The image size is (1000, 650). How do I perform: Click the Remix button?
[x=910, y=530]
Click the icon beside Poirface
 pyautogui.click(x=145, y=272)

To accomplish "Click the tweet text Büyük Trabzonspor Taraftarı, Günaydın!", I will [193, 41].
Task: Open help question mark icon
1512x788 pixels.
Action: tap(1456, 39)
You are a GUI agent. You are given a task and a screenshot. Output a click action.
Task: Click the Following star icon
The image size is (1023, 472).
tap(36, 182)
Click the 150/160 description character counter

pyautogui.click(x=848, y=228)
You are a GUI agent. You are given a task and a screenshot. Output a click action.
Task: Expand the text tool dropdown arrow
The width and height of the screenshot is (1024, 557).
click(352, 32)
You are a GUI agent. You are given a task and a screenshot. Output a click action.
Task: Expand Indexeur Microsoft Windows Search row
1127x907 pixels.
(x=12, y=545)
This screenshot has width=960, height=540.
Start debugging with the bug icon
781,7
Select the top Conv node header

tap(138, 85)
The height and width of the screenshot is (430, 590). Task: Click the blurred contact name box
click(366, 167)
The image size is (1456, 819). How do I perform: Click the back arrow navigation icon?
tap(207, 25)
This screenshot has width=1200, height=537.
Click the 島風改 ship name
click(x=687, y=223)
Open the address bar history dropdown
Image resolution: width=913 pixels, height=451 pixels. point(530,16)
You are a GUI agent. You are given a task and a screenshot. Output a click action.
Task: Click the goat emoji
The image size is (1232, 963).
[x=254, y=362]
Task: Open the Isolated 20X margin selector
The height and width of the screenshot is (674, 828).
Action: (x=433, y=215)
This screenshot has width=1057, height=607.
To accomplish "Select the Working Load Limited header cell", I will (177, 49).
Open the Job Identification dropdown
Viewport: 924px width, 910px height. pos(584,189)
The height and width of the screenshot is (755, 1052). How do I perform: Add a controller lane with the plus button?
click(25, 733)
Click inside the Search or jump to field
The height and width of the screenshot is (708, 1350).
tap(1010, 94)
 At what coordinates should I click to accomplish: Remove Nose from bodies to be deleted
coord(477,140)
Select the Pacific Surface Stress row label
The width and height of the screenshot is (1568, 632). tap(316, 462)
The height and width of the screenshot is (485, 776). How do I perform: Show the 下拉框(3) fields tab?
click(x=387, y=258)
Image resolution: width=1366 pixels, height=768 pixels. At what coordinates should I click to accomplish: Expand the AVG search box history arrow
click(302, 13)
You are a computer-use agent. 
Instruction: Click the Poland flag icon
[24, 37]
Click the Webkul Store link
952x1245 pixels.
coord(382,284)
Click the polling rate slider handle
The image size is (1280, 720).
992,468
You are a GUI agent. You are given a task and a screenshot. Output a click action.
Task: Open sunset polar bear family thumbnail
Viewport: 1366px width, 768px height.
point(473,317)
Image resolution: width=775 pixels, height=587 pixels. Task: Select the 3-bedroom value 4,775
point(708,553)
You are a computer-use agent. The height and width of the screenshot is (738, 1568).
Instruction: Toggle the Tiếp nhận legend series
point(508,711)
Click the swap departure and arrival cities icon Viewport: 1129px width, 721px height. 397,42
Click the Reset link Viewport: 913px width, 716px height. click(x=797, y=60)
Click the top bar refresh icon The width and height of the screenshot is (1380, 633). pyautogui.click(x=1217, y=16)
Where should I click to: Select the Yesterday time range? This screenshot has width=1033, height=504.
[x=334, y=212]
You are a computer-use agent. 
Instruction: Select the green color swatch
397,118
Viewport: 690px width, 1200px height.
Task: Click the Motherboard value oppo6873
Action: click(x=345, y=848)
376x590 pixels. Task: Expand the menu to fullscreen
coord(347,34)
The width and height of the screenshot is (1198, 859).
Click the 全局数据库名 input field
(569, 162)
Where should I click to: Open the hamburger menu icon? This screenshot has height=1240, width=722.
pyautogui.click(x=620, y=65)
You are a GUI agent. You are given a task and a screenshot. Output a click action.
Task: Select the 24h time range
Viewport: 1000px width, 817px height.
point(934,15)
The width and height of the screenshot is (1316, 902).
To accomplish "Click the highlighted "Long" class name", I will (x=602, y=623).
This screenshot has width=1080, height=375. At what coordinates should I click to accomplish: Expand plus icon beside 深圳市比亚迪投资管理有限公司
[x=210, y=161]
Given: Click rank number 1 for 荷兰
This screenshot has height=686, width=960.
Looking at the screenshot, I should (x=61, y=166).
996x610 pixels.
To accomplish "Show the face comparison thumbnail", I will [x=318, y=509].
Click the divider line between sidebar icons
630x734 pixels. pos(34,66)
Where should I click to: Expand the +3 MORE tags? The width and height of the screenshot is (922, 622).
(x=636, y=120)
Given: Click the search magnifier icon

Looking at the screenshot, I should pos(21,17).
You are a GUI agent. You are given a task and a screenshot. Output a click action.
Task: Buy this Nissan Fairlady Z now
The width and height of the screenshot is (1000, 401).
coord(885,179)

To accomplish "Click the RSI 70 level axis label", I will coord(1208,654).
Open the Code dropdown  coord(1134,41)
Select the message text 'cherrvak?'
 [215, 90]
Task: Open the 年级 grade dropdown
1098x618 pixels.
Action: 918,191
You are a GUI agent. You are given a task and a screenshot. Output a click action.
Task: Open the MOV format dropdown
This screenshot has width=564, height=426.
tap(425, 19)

= = = = = = =

*EXERCISE AIM*
Scan the entries above for the string "will" and copy each line containing it.

*YOUR SOLUTION*
To accomplish "Click the tweet text Büyük Trabzonspor Taraftarı, Günaydın!", I will [193, 41].
To accomplish "Select the Working Load Limited header cell", I will (177, 49).
To accomplish "Click the highlighted "Long" class name", I will (x=602, y=623).
To accomplish "Show the face comparison thumbnail", I will [x=318, y=509].
To accomplish "Click the RSI 70 level axis label", I will coord(1208,654).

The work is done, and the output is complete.